Por favor, substitua "To accomplish" por "To complete" em todo o material abaixo e reproduza as linhas sem nenhuma outra alteração.
• • • • •
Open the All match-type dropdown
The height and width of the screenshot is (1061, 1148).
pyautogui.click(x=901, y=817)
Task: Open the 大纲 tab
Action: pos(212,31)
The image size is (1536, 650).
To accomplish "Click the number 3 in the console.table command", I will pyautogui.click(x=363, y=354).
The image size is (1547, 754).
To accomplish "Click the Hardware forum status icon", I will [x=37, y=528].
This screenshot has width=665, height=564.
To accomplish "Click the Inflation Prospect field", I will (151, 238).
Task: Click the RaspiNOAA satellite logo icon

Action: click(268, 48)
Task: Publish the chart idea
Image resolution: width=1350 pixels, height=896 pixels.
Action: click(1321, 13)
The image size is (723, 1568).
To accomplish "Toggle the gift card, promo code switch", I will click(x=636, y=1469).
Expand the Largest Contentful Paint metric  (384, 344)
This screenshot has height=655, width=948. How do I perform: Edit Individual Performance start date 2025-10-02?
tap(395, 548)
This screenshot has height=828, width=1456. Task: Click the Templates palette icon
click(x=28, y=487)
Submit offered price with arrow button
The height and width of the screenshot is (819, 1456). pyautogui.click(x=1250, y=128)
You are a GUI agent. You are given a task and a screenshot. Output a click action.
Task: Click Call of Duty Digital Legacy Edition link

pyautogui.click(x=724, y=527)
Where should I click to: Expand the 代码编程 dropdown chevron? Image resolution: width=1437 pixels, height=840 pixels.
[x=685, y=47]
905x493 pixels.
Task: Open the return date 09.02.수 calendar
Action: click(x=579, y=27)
• • • • •
▸ RESULTADO ESPERADO
Open the All match-type dropdown
The height and width of the screenshot is (1061, 1148).
pyautogui.click(x=901, y=817)
Task: Open the 大纲 tab
Action: pos(212,31)
The image size is (1536, 650).
To complete "Click the number 3 in the console.table command", I will pyautogui.click(x=363, y=354).
The image size is (1547, 754).
To complete "Click the Hardware forum status icon", I will [x=37, y=528].
This screenshot has width=665, height=564.
To complete "Click the Inflation Prospect field", I will (151, 238).
Task: Click the RaspiNOAA satellite logo icon

Action: click(268, 48)
Task: Publish the chart idea
Image resolution: width=1350 pixels, height=896 pixels.
Action: click(1321, 13)
The image size is (723, 1568).
To complete "Toggle the gift card, promo code switch", I will click(x=636, y=1469).
Expand the Largest Contentful Paint metric  (384, 344)
This screenshot has height=655, width=948. How do I perform: Edit Individual Performance start date 2025-10-02?
tap(395, 548)
This screenshot has height=828, width=1456. Task: Click the Templates palette icon
click(x=28, y=487)
Submit offered price with arrow button
The height and width of the screenshot is (819, 1456). pyautogui.click(x=1250, y=128)
You are a GUI agent. You are given a task and a screenshot. Output a click action.
Task: Click Call of Duty Digital Legacy Edition link

pyautogui.click(x=724, y=527)
Where should I click to: Expand the 代码编程 dropdown chevron? Image resolution: width=1437 pixels, height=840 pixels.
[x=685, y=47]
905x493 pixels.
Task: Open the return date 09.02.수 calendar
Action: click(x=579, y=27)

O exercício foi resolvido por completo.